Within the data that follows, set down exactly the lines from the one containing "You are a GUI" through the one containing "Screen dimensions: 851x553", both ends included.

■ **Input records**:
+ + + + +

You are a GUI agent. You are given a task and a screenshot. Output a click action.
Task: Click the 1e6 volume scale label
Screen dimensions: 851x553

+ + + + +

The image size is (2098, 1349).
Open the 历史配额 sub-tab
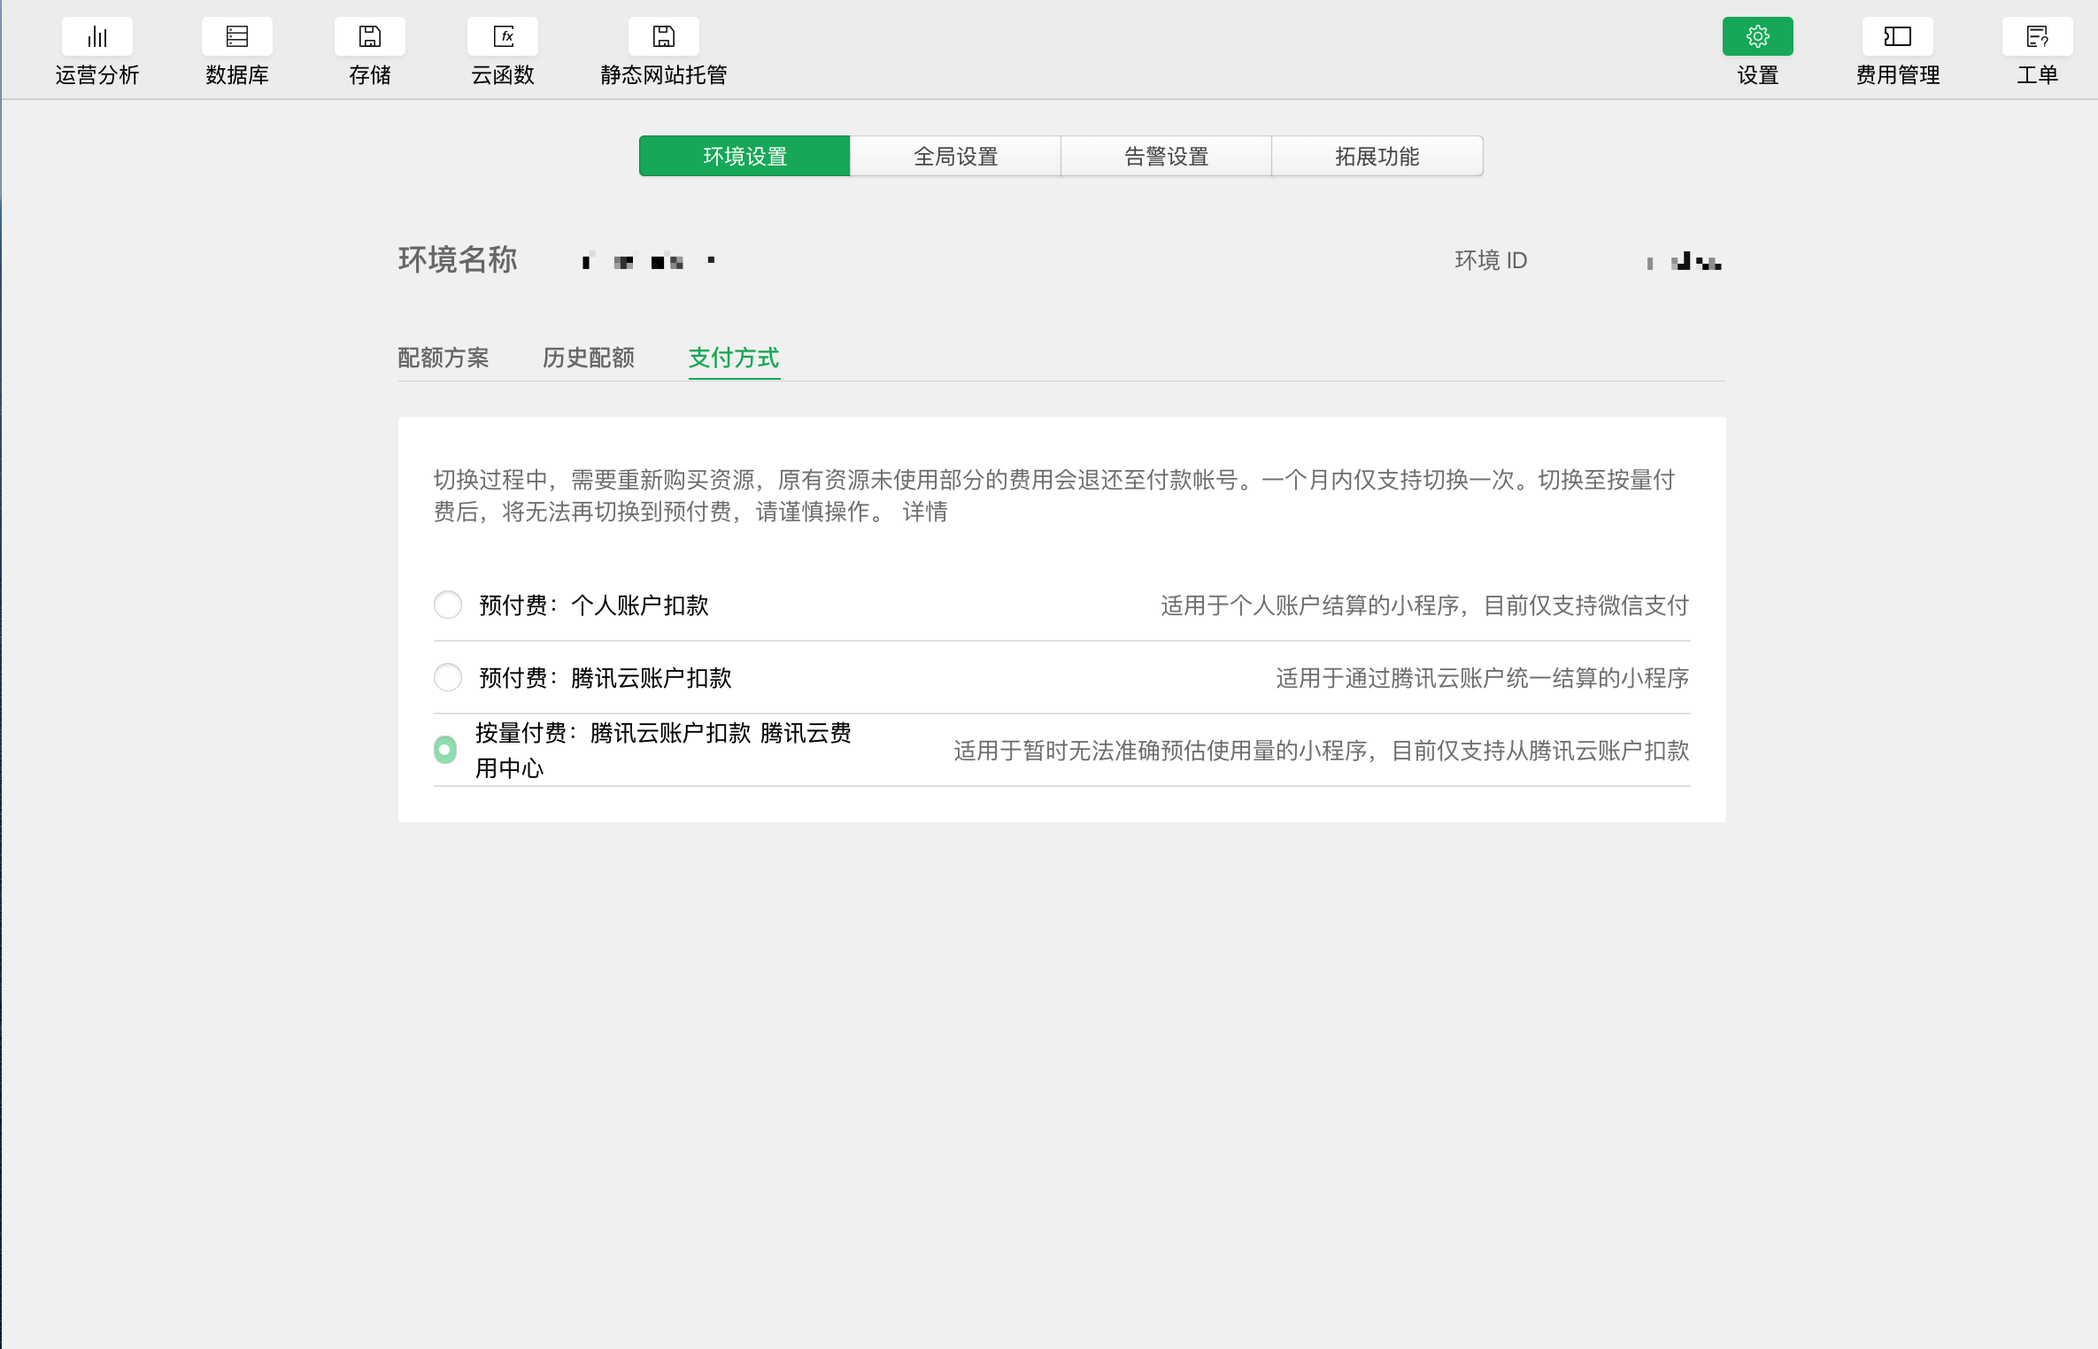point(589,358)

+ + + + +

■ **Response box**:
You are a GUI agent. You are given a task and a screenshot. Output a click action.
Task: Click the 1e6 volume scale label
Screen dimensions: 851x553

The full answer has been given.